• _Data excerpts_

• • •

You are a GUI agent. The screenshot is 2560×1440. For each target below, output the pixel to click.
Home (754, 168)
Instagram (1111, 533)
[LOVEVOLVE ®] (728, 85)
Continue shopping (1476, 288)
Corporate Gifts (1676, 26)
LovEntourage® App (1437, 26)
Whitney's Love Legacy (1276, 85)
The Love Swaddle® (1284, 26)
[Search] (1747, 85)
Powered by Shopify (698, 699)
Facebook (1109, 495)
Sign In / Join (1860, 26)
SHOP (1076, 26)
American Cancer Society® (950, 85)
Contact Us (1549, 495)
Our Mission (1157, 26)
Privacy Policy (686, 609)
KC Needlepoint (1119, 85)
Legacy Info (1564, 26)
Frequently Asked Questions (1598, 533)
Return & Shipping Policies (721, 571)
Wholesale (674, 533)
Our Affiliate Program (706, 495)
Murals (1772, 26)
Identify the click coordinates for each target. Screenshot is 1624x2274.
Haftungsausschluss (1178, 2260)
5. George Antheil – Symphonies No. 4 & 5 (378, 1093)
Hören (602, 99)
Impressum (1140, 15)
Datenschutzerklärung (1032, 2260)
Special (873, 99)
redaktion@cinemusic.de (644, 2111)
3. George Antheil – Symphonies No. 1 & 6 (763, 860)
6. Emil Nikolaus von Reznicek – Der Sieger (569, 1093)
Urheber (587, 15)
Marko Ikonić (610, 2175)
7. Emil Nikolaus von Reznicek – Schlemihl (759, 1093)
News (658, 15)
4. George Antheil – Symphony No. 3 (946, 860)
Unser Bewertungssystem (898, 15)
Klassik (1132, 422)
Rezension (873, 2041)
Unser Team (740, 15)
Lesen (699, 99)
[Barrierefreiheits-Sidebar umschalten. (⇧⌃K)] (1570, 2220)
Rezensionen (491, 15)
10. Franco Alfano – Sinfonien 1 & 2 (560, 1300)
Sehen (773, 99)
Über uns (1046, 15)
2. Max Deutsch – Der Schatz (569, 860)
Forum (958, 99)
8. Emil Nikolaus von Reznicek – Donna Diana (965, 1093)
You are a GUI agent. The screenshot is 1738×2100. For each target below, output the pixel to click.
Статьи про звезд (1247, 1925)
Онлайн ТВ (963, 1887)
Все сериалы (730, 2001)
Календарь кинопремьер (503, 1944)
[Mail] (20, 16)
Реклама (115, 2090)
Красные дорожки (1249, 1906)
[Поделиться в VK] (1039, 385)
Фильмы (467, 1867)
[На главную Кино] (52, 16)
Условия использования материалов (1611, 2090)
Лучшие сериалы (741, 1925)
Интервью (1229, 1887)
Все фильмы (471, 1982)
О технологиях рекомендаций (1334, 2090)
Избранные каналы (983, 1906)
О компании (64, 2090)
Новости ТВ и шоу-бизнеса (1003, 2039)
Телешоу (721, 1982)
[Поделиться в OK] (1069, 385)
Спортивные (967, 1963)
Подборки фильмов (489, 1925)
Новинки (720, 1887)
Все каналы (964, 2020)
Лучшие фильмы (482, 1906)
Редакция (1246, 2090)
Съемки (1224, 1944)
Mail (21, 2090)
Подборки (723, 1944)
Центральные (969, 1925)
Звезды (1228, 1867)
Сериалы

• • •

• _About this task_
Going back to the entries above, set down exactly the lines that begin at the one with "3. George Antheil" and end at the one with "Спортивные (967, 1963)", both included, and nothing else.

• _Solution below_
3. George Antheil – Symphonies No. 1 & 6 (763, 860)
6. Emil Nikolaus von Reznicek – Der Sieger (569, 1093)
Urheber (587, 15)
Marko Ikonić (610, 2175)
7. Emil Nikolaus von Reznicek – Schlemihl (759, 1093)
News (658, 15)
4. George Antheil – Symphony No. 3 (946, 860)
Unser Bewertungssystem (898, 15)
Klassik (1132, 422)
Rezension (873, 2041)
Unser Team (740, 15)
Lesen (699, 99)
[Barrierefreiheits-Sidebar umschalten. (⇧⌃K)] (1570, 2220)
Rezensionen (491, 15)
10. Franco Alfano – Sinfonien 1 & 2 (560, 1300)
Sehen (773, 99)
Über uns (1046, 15)
2. Max Deutsch – Der Schatz (569, 860)
Forum (958, 99)
8. Emil Nikolaus von Reznicek – Donna Diana (965, 1093)
You are a GUI agent. The screenshot is 1738×2100. For each target below, output the pixel to click.
Статьи про звезд (1247, 1925)
Онлайн ТВ (963, 1887)
Все сериалы (730, 2001)
Календарь кинопремьер (503, 1944)
[Mail] (20, 16)
Реклама (115, 2090)
Красные дорожки (1249, 1906)
[Поделиться в VK] (1039, 385)
Фильмы (467, 1867)
[На главную Кино] (52, 16)
Условия использования материалов (1611, 2090)
Лучшие сериалы (741, 1925)
Интервью (1229, 1887)
Все фильмы (471, 1982)
О технологиях рекомендаций (1334, 2090)
Избранные каналы (983, 1906)
О компании (64, 2090)
Новости ТВ и шоу-бизнеса (1003, 2039)
Телешоу (721, 1982)
[Поделиться в OK] (1069, 385)
Спортивные (967, 1963)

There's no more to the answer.